Copy out the lines of the records verbatim, starting at the line containing "Where should I click to: Print" and ending at the line containing "click(133, 75)", and include nothing else.

> [Click-target data]:
• • • • •
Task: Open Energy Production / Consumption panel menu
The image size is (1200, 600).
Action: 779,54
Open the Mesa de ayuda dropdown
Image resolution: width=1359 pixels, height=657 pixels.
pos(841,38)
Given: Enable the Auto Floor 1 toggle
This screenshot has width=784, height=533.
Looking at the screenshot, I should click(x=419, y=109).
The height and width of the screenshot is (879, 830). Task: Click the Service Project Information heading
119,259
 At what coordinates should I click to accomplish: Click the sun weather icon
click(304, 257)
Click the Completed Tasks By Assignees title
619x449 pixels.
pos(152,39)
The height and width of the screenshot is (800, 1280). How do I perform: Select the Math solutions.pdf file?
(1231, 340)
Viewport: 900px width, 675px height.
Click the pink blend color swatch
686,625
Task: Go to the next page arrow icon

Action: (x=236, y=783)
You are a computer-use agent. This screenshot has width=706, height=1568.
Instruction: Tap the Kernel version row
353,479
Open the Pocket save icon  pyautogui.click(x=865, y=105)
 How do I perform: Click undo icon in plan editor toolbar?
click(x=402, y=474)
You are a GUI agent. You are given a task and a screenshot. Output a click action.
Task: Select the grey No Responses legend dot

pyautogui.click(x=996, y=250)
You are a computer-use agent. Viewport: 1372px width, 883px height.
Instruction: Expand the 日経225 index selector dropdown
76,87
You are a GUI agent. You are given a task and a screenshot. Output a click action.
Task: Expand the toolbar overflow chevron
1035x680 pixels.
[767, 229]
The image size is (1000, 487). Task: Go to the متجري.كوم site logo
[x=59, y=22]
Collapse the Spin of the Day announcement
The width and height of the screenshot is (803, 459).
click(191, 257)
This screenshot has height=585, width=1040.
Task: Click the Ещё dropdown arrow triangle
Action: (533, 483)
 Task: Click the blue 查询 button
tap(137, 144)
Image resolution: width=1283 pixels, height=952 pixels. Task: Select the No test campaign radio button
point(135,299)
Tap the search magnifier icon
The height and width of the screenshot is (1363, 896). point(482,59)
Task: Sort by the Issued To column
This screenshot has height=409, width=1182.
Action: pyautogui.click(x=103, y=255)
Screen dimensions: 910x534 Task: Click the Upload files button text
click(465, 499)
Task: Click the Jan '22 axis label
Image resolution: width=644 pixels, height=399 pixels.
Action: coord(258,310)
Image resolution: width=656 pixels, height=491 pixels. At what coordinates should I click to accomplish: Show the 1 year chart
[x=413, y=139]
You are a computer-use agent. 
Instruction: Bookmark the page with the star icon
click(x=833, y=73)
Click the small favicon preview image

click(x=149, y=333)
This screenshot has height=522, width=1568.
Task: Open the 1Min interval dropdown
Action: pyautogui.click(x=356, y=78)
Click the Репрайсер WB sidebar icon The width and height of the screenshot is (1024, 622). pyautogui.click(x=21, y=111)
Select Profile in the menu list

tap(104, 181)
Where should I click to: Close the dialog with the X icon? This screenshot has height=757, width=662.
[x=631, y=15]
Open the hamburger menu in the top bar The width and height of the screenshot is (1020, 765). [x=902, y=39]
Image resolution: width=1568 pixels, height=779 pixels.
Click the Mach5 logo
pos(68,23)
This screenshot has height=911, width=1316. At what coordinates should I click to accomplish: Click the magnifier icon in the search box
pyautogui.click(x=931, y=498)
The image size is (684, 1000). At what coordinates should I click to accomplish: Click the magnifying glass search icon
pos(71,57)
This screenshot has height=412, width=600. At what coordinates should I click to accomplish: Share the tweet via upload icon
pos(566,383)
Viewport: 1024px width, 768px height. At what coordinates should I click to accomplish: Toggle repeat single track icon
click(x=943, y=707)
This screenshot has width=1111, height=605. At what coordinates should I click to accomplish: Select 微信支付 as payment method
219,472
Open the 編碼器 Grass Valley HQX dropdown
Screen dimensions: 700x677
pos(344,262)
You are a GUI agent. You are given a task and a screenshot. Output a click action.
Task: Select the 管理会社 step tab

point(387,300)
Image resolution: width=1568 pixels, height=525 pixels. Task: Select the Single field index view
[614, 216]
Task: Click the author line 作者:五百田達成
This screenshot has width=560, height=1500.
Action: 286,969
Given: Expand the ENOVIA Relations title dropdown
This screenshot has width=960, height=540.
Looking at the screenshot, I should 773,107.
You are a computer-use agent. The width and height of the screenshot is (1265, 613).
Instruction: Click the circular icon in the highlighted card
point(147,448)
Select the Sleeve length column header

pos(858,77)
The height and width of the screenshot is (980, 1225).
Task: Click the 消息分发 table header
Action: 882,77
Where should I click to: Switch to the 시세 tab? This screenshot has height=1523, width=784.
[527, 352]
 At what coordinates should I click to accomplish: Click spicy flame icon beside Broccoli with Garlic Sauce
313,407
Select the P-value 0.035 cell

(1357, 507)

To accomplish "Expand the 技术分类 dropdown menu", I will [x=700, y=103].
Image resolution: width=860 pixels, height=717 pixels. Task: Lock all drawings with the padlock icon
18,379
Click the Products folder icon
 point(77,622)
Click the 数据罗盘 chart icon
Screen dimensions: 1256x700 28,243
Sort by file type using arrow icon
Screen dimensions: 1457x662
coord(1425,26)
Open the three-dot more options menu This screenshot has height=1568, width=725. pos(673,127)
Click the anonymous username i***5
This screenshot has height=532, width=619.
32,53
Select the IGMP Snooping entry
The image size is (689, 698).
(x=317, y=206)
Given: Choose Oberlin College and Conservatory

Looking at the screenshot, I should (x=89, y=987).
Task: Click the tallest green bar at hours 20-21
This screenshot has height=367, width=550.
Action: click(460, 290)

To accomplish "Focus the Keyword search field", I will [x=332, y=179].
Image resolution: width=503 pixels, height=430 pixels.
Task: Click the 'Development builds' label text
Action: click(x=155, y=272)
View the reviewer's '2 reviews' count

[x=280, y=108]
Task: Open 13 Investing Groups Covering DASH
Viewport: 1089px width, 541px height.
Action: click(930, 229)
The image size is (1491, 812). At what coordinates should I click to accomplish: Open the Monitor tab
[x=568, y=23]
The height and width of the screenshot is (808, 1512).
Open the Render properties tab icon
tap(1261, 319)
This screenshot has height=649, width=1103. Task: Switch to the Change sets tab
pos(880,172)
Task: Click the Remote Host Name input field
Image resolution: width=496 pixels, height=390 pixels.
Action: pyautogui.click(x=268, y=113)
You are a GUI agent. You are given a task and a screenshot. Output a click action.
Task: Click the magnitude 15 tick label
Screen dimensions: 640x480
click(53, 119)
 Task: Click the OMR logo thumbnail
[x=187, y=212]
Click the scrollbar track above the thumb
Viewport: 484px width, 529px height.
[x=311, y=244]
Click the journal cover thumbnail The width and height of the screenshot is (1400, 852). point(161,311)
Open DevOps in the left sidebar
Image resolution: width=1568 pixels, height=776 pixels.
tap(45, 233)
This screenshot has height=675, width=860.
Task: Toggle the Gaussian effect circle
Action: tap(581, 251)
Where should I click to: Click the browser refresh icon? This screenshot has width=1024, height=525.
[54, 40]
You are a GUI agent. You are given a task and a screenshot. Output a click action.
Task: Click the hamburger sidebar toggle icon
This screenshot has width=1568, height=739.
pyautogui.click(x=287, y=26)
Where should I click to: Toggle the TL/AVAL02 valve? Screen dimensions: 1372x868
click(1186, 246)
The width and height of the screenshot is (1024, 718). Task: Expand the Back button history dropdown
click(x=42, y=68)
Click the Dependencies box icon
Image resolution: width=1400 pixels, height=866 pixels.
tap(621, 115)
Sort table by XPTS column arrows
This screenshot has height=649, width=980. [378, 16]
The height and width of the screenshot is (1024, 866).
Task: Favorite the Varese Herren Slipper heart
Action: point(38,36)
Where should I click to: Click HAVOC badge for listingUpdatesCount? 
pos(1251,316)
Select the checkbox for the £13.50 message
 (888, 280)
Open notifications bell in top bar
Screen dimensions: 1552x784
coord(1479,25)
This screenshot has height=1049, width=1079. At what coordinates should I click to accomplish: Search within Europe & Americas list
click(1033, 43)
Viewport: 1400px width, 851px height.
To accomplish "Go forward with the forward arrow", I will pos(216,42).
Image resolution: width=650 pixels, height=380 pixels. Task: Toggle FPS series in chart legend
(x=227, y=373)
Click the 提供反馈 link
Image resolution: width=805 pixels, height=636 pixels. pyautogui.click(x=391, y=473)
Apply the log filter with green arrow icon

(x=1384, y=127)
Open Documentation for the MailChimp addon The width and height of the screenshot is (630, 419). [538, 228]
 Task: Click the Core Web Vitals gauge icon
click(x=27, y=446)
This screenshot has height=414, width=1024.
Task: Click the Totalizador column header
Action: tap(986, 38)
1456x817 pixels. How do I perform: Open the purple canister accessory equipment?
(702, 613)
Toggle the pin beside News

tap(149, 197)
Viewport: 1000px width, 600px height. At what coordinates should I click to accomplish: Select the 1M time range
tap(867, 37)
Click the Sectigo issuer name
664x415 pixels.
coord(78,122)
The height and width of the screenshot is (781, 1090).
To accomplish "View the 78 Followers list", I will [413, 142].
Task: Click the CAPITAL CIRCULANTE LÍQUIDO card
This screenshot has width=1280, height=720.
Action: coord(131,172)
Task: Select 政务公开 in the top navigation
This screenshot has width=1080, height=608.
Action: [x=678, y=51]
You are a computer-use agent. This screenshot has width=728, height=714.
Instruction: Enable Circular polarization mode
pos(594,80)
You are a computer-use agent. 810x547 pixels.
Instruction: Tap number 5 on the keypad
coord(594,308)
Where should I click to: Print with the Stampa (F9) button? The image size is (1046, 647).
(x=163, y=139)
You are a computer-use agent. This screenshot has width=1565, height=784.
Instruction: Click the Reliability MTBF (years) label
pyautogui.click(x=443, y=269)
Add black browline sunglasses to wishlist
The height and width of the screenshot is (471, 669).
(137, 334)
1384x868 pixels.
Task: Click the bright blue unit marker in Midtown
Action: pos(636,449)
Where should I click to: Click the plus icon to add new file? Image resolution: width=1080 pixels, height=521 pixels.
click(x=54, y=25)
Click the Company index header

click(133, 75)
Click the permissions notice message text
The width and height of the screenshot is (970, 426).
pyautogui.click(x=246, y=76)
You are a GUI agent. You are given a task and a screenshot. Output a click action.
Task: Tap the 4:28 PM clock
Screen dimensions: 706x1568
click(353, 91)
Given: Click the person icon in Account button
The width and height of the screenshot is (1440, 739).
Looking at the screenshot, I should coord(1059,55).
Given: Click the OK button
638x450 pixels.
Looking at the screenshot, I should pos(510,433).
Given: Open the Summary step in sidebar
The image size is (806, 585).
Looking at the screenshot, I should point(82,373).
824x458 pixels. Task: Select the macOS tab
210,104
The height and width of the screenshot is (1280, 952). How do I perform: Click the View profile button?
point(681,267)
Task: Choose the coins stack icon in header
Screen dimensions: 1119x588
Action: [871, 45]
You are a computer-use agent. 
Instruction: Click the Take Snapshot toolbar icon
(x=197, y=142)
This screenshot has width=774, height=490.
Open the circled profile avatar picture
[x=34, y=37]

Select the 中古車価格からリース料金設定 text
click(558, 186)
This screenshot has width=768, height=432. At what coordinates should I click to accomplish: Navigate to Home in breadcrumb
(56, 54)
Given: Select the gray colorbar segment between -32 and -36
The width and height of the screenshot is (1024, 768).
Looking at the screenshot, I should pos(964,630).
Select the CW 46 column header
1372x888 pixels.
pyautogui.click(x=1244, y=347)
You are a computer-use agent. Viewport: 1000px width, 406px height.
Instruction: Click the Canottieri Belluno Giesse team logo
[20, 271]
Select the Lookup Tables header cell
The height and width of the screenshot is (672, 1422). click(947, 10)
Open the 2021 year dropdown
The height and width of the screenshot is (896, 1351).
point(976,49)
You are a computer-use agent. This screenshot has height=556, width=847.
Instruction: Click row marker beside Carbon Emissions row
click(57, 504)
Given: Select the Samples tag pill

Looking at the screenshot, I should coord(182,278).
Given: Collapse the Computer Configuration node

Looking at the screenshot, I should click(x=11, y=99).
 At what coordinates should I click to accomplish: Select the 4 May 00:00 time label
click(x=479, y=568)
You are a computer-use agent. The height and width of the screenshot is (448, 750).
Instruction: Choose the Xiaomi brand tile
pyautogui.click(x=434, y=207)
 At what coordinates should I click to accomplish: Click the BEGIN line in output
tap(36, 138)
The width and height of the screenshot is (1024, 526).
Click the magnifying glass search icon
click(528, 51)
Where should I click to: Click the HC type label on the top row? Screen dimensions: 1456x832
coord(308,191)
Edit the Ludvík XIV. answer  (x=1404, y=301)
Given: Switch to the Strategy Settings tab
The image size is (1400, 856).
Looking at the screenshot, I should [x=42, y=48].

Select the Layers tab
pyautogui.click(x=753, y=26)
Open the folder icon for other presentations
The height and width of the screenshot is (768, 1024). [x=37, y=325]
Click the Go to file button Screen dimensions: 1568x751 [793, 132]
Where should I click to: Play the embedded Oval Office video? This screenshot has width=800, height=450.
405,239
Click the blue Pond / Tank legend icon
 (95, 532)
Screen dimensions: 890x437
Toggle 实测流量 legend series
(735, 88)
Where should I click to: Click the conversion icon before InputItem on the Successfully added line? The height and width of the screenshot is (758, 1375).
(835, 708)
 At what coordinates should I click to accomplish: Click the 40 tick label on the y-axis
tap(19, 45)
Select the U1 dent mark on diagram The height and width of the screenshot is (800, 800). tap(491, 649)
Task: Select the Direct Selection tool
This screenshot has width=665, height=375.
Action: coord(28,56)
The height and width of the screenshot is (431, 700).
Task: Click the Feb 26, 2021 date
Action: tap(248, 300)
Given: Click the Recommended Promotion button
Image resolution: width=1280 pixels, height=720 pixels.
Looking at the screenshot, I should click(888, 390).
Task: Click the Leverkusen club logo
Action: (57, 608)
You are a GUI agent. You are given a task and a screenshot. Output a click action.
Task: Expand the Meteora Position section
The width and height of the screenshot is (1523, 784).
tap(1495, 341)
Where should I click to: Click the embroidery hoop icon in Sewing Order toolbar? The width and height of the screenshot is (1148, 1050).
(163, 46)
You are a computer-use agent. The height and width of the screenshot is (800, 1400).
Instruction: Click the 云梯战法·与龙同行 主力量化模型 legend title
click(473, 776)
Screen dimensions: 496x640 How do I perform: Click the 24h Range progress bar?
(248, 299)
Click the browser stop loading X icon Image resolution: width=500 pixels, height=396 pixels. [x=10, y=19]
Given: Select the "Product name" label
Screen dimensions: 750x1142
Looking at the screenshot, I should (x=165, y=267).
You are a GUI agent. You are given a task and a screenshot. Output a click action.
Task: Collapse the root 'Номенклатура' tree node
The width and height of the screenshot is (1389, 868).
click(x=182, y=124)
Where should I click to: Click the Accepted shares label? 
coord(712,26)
• • • • •
> [Task solution]:
Where should I click to: Print with the Stampa (F9) button? The image size is (1046, 647).
(x=163, y=139)
You are a computer-use agent. This screenshot has width=1565, height=784.
Instruction: Click the Reliability MTBF (years) label
pyautogui.click(x=443, y=269)
Add black browline sunglasses to wishlist
The height and width of the screenshot is (471, 669).
(137, 334)
1384x868 pixels.
Task: Click the bright blue unit marker in Midtown
Action: pos(636,449)
Where should I click to: Click the plus icon to add new file? Image resolution: width=1080 pixels, height=521 pixels.
click(x=54, y=25)
Click the Company index header

click(133, 75)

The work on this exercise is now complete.